**Task objective**
Return each line of the records below that contains the string "height", treating uppercase and lowercase letters as different.

**Material provided**
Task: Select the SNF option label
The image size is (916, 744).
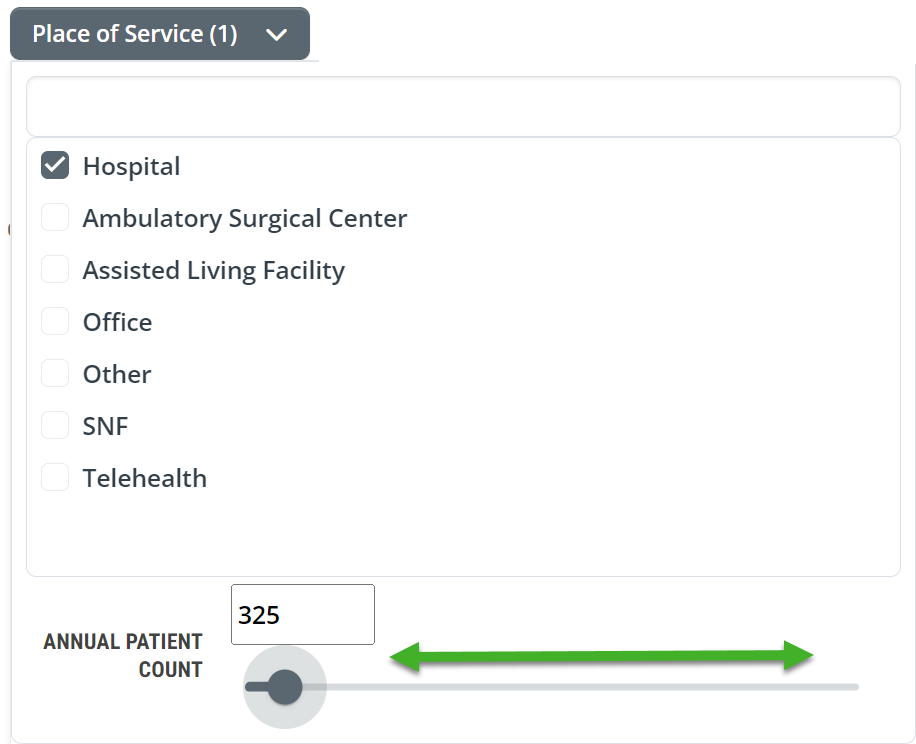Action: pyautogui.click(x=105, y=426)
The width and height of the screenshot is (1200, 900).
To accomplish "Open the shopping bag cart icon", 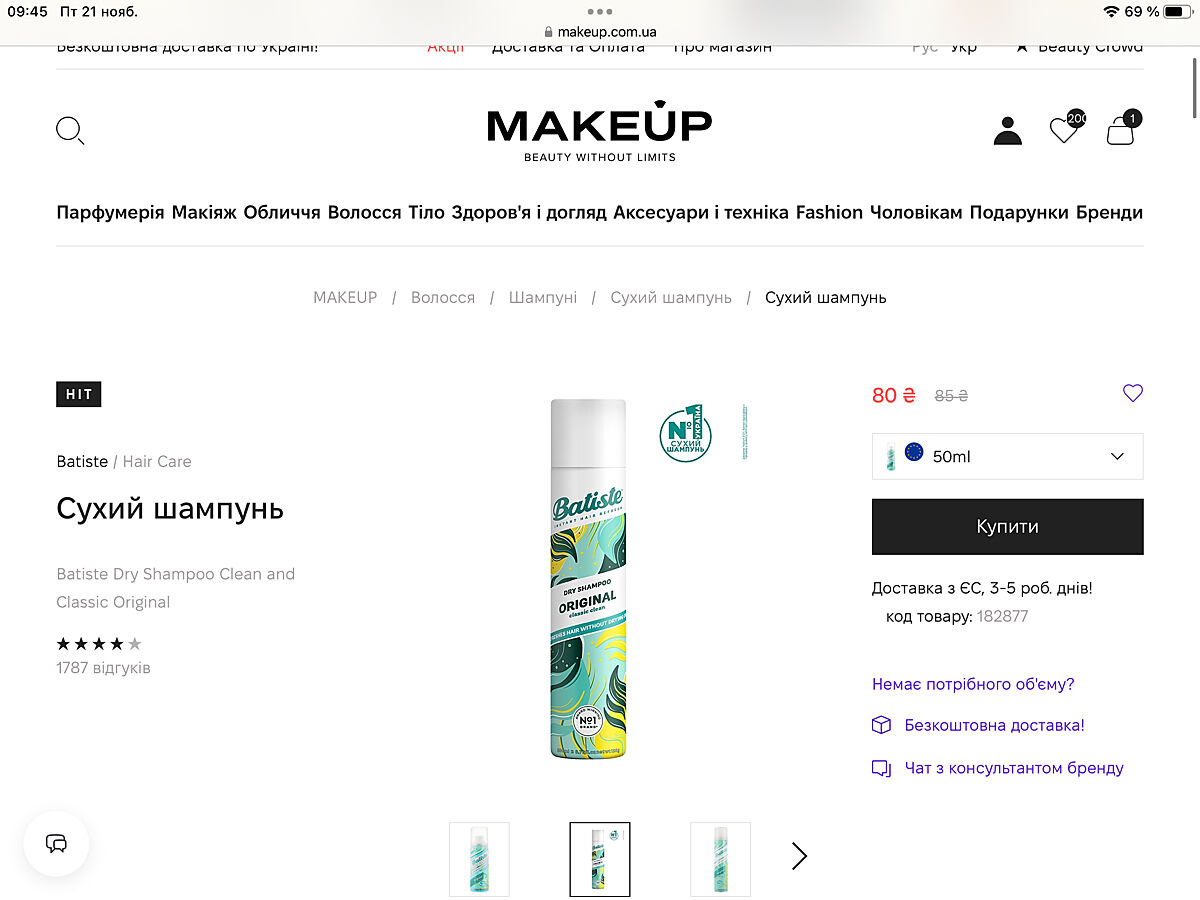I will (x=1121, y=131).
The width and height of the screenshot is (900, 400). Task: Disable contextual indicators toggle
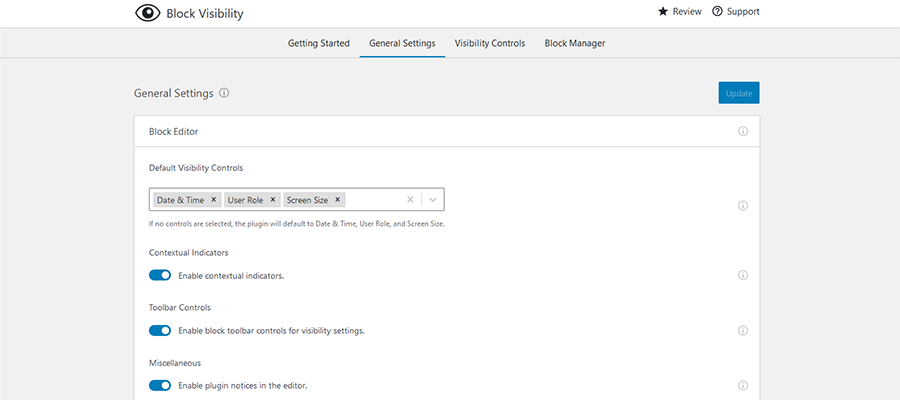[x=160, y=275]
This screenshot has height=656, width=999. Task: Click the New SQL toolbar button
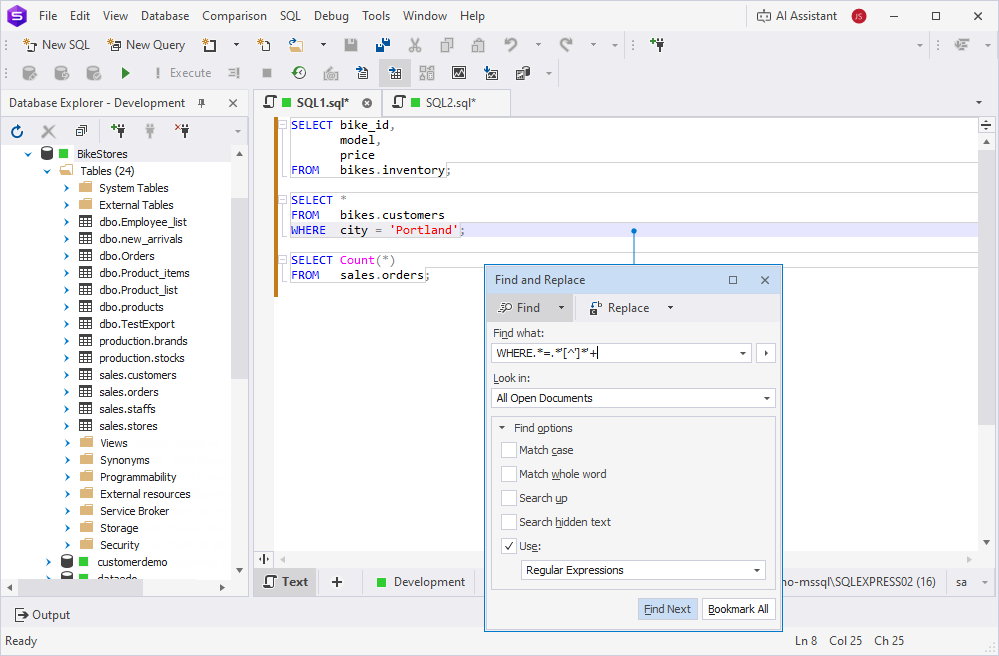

**Answer to the problem**
The width and height of the screenshot is (1200, 900).
The width and height of the screenshot is (900, 400). Task: Disable contextual indicators toggle
This screenshot has height=656, width=999. Task: Click the New SQL toolbar button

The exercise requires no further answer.